I asked Prof. Goeser the question from Professor Thomas A. Brady, Jr., “How could the pope protect the interests of the church from the territorial princes, if he himself was not also a territorial prince?“ The sense of his question I would further interpret to be: How could the pope protect the interests of the universal church without temporal power, that is, without a clerical estate that watched over its interests? To deny the papacy political and legal power was to have a Docetic church, a spiritual church without a body. That question will have to be faced sometime.

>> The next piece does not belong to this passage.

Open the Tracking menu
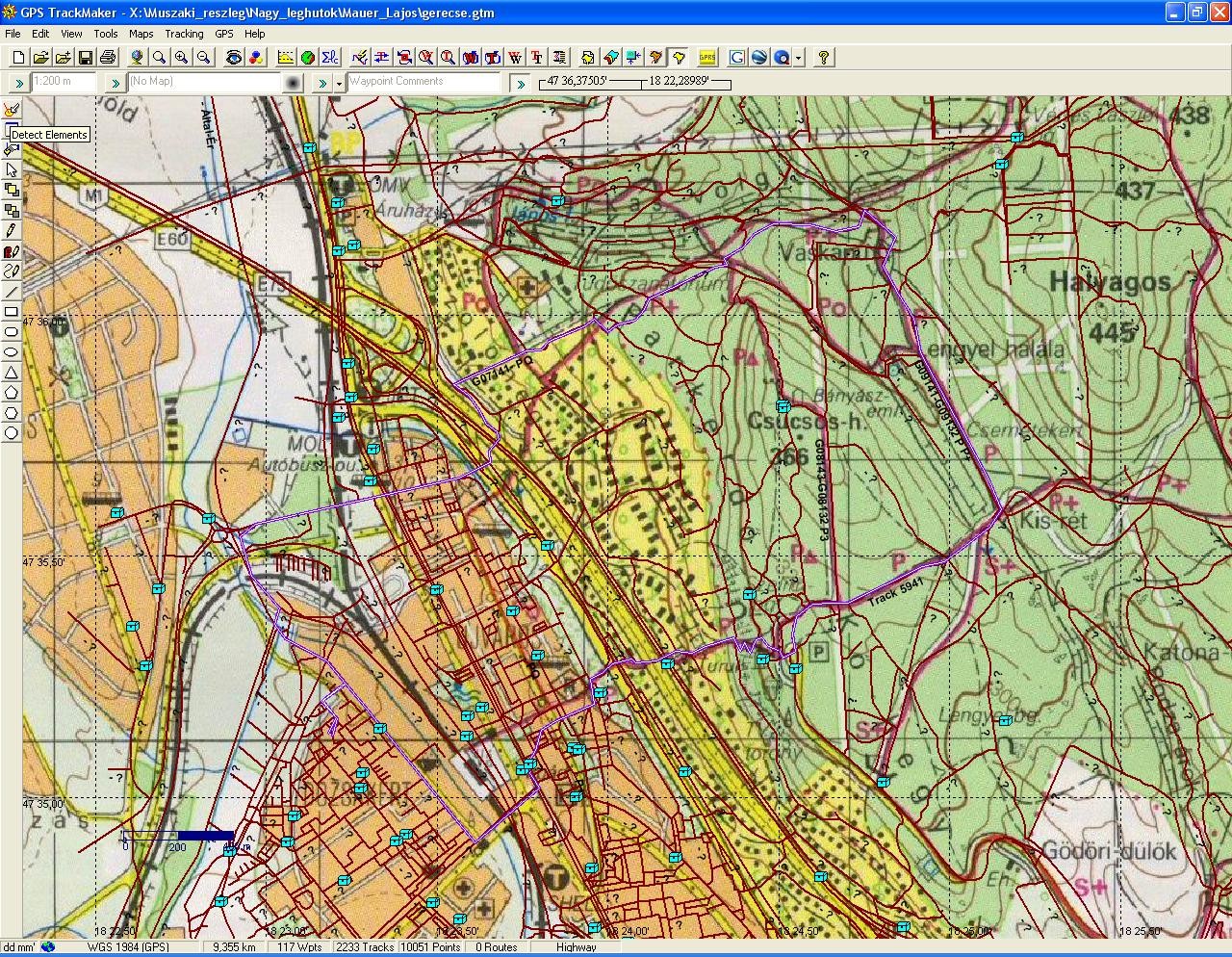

Professor Goeser said that in terms of spiritual attachment to externals, which Luther found disconcerting, “The spiritual always seems to be related to the Episcopal organization and always to ordination today, whether it is Anglican or Roman Catholic.“ He continued by asking, “How can a non-papal church end up by being so profoundly spiritual and a papal church so unspiritual?“
“What was the crucial factor that determined the difference?“ I asked. I felt that he could not possibly think that the papacy put the fly in the ointment.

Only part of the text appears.